Task goal: Every line in the data below that holds "Deer" should be found and copied.

Records to use:
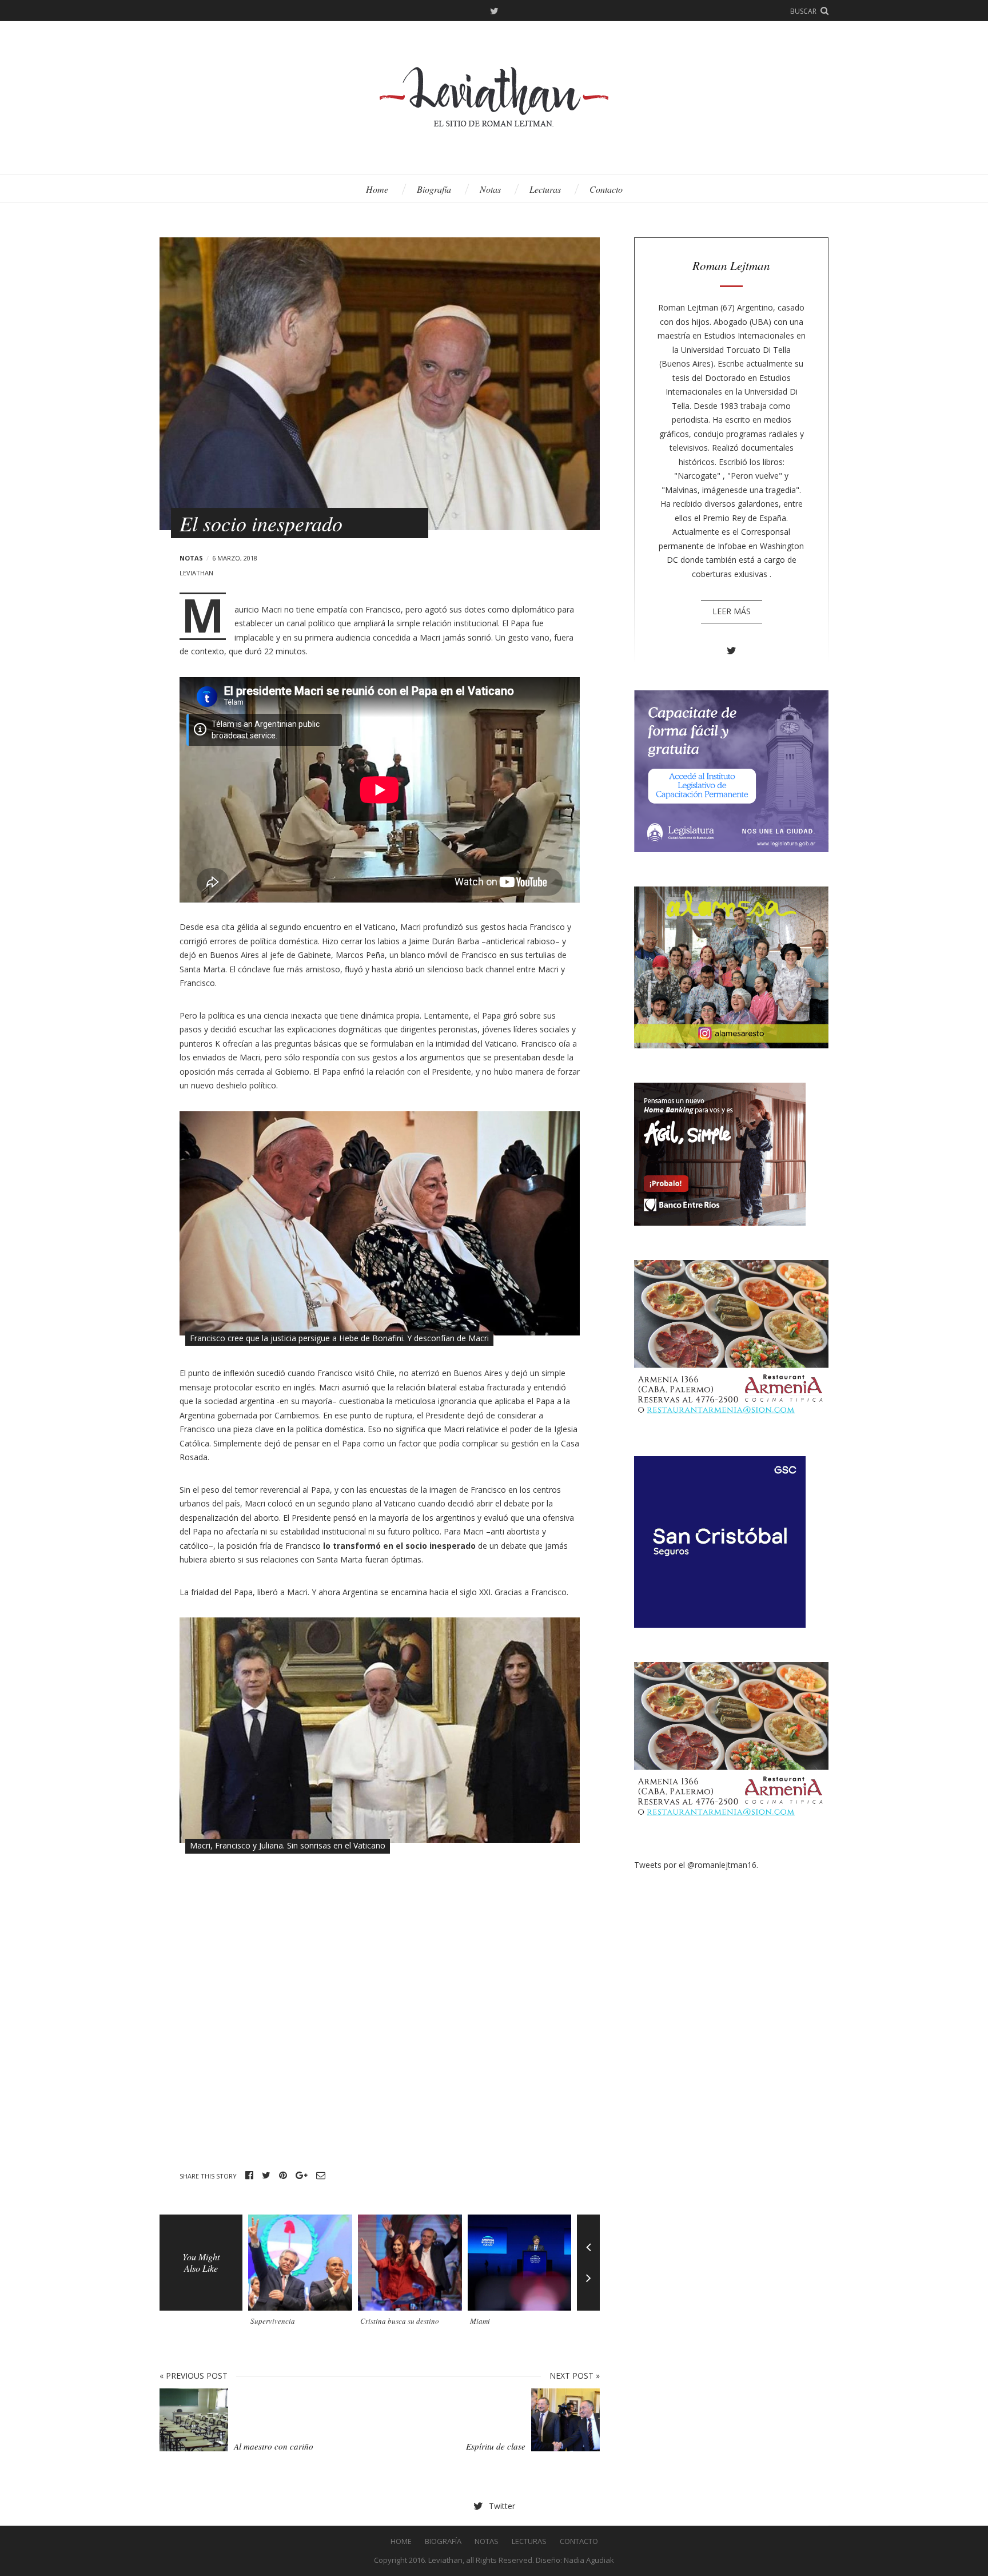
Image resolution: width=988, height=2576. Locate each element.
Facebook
...
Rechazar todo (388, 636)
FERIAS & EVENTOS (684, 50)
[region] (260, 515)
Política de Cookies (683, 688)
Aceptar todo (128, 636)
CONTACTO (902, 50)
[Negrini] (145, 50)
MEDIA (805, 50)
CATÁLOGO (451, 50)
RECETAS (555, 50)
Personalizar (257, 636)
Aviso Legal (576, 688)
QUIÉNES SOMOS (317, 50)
...
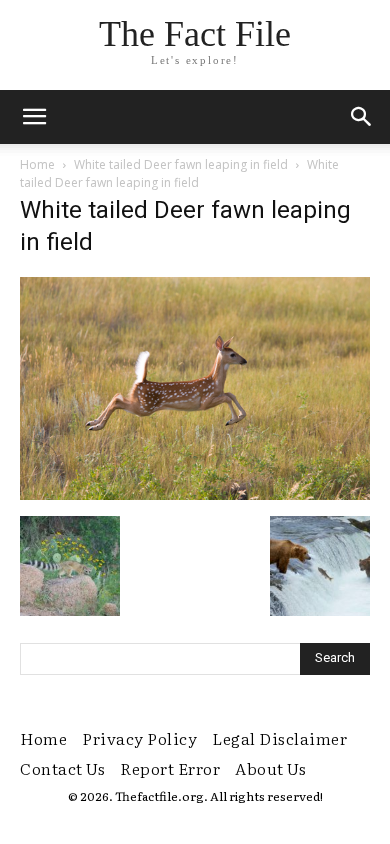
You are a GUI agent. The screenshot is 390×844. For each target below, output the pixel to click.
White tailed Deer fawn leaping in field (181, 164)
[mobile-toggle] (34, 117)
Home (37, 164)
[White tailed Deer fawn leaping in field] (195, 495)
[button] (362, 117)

Reply to the task:
White tailed Deer fawn leaping in field (181, 164)
[White tailed Deer fawn leaping in field] (195, 495)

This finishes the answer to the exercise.